OGH 4Ob2075/96t

OGH4Ob2075/96t30.4.1996

Der Oberste Gerichtshof hat durch den Vizepräsidenten des Obersten Gerichtshofes HonProf.Dr.Gamerith als Vorsitzenden sowie durch die Hofräte des Obersten Gerichtshofes Dr.Kodek, Dr.Niederreiter, Dr.Graf und Dr.Griß als weitere Richter in der Pflegschaftssache der mj. Neslihan A*****, geboren am *****, wegen Regelung der Obsorge, infolge außerordentlichen Revisionsrekurses der Mutter Mehri A*****, gegen den Beschluß des Landesgerichtes für Zivilrechtssachen Wien als Rekursgericht vom 26.Februar 1996, GZ 43 R 1008/95v-66, den

Beschluß

gefaßt:

 

Spruch:

Der außerordentliche Revisionsrekurs der Mutter wird mangels der Voraussetzungen des § 14 Abs 1 AußStrG zurückgewiesen (§ 16 Abs 3 AußStrG iVm § 508a Abs 2 und § 510 ZPO).

Text

Begründung

Rechtliche Beurteilung

Die Eltern der mj. Neslihan A***** sind türkische Staatsbürger; Neslihan A***** hat ihren gewöhnlichen Aufenthalt in Österreich. Das anwendbare Recht bestimmt sich nach dem Personalstatut des Kindes (§ 24 IPRG vor Rz 1; Schwimann in Rummel, ABGB**2 § 24 IPRG Rz 2 mwN). Gemäß Art 263 des Bürgerlichen Gesetzbuches der Türkei üben die Eltern die elterliche Gewalt während der Ehe gemeinsam aus; bei Meinungsverschiedenheiten entscheidet der Vater. Nach dem Haager Minderjährigenschutzabkommen (BGBl 1975/446), dem sowohl Österreich als auch die Türkei angehören (Schwimann aaO § 24 IPRG vor Rz 1), haben die Behörden des Staates, in dem der Minderjährige seinen gewöhnlichen Aufenthalt hat, das Recht, Maßnahmen zum Schutz des Minderjährigen zu treffen, wobei im Heimatrecht des Kindes begründete gesetzliche Gewaltverhältnisse in allen Vertragsstaaten anzuerkennen sind (Art 3 leg cit).
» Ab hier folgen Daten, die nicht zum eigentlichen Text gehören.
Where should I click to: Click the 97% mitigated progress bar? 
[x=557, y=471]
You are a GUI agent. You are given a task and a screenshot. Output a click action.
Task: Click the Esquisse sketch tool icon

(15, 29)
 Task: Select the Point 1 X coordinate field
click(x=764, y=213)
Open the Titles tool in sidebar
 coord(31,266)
Das Haager Minderjährigenschutzabkommen führt zum Gleichlauf von Jurisdiktion und anzuwendendem Sachrecht (Schwimann aaO § 27 IPRG Rz 6 mwN).
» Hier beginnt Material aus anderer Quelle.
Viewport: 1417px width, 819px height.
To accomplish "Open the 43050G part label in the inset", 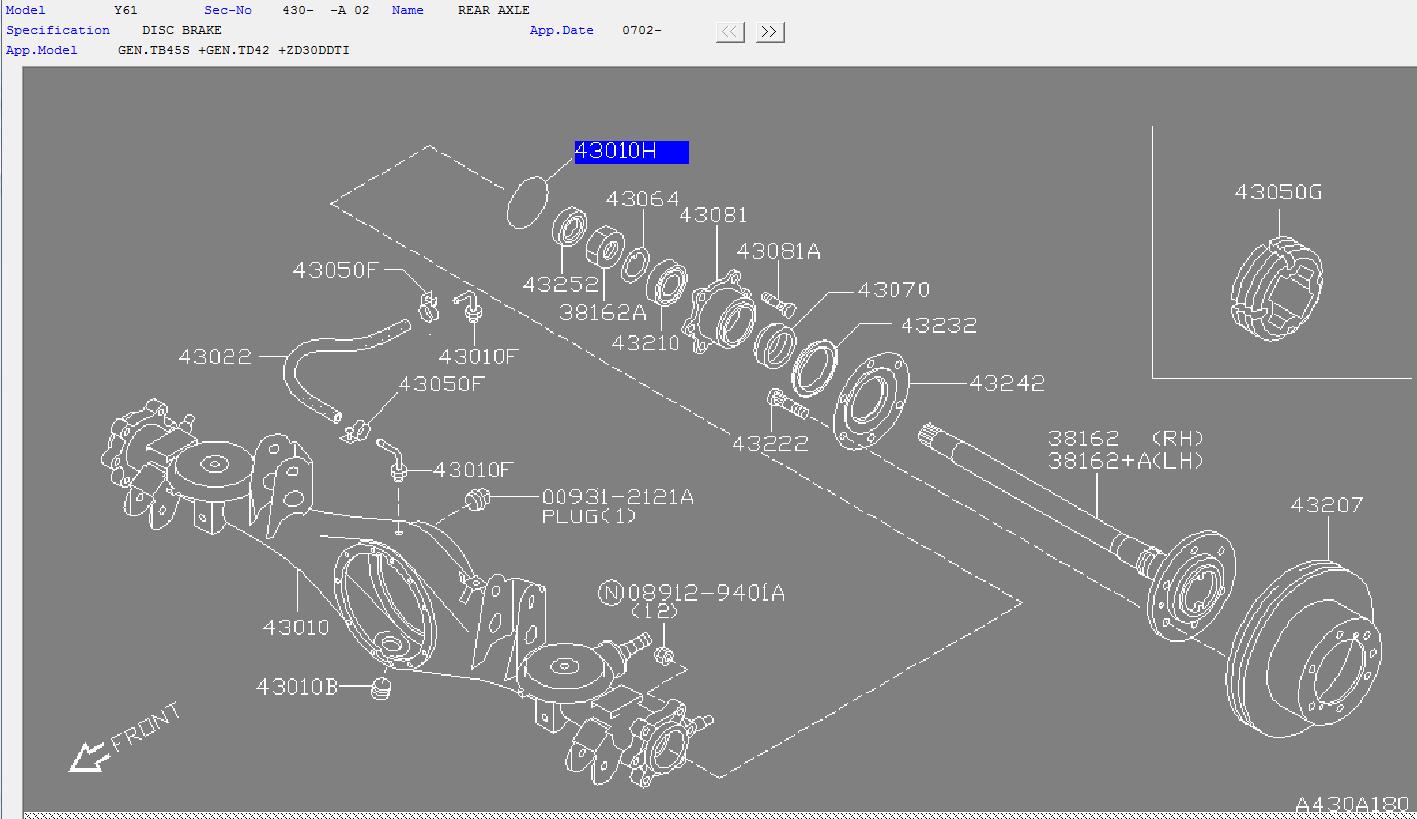I will [x=1278, y=191].
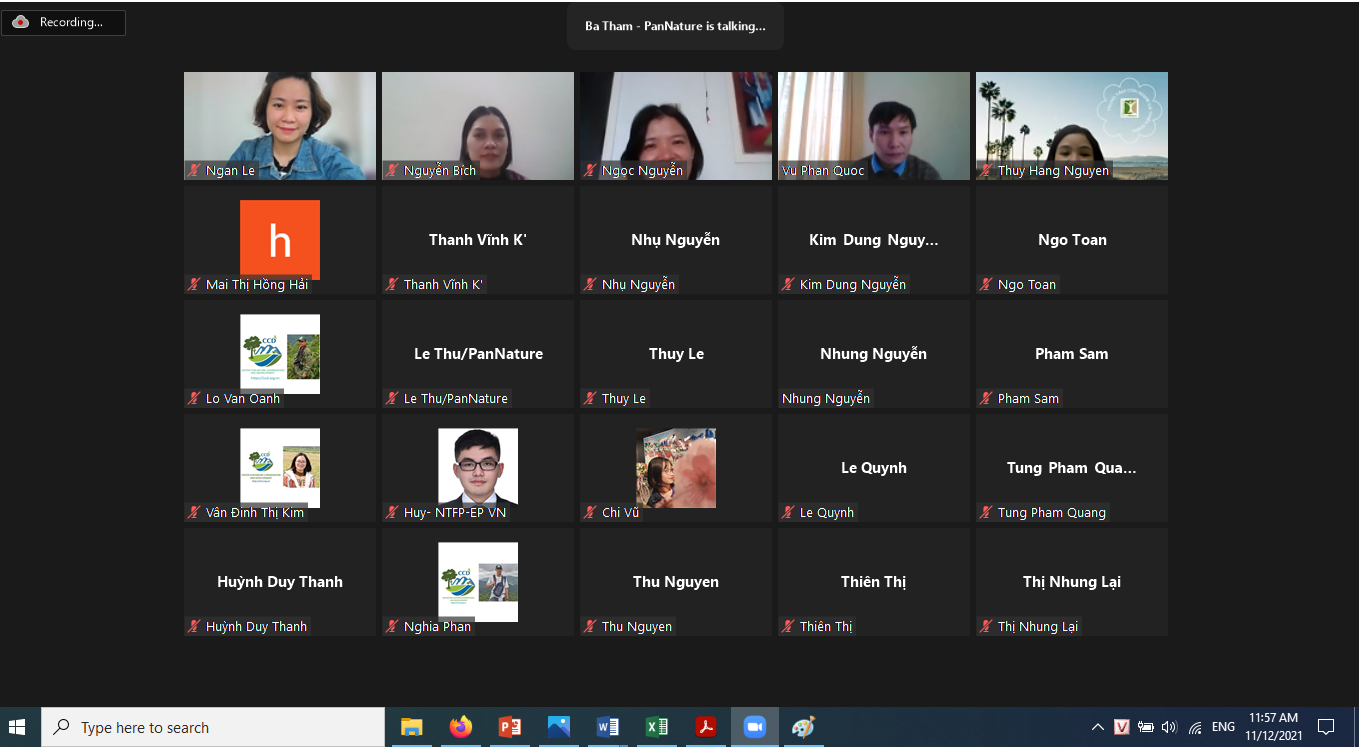Open the Excel taskbar icon

click(x=656, y=727)
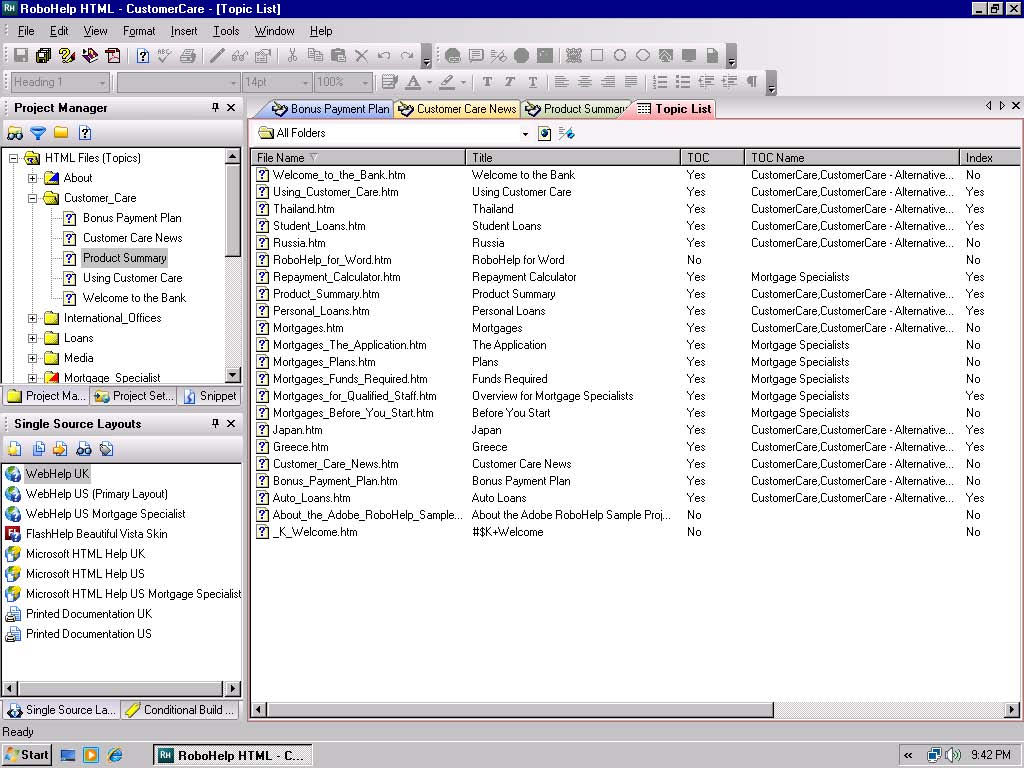
Task: Switch to the Customer Care News tab
Action: pos(465,109)
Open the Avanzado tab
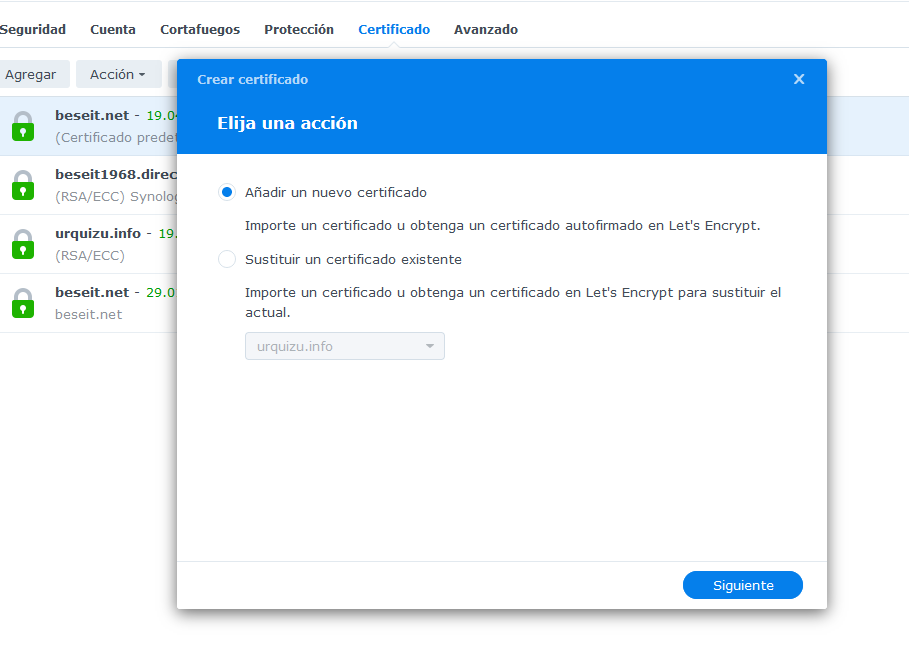The width and height of the screenshot is (909, 656). 486,30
Für die Obsorgezuteilung ist nach ständiger Rechtsprechung die Erziehungskontinuität von wesentlicher Bedeutung. Der Pflegeplatz ist nur zu wechseln, wenn dies aus besonders wichtigen Gründen im Interesse des Kindes angebracht erscheint (EFSlg 75.180; 75.181 ua). Bei einer erstmals zu treffenden Entscheidung, welchem Elternteil die Obsorge künftig allein zustehen soll, kann die Erziehungskontinuität nicht ausschlaggebend sein (JBl 1994, 41 = EFSlg 71.892). Es besteht kein Grundsatz, daß Kinder bestimmten Alters oder bestimmten Geschlechtes dem einen oder anderen Elternteil zuzuweisen sind; nur wenn bei beiden Elternteilen gleichwertige Verhältnisse vorliegen, ist der Betreuung von Kleinkindern durch deren Mutter der Vorzug zu geben (EFSlg 66.102; 66.103; 75.179 ua). Maßgebend ist immer das Kindeswohl (stRsp ua JBl 1994, 41 = EFSlg 71.881).

Mit dieser Rechtsprechung steht die angefochtene Entscheidung im Einklang. Nach den Feststellungen sind die Verhältnisse bei Vater und Mutter gleichwertig; dem Vorteil der Betreuung des nunmehr fünfjährigen Mädchens durch die Mutter steht der schwerwiegende Nachteil gegenüber, daß das Kind aus seiner vertrauten Umgebung gerissen würde. Die Entscheidung der Vorinstanzen entspricht daher dem Kindeswohl, das immer und vor allem auch dann maßgebend ist, wenn erstmals über die Obsorge entschieden wird.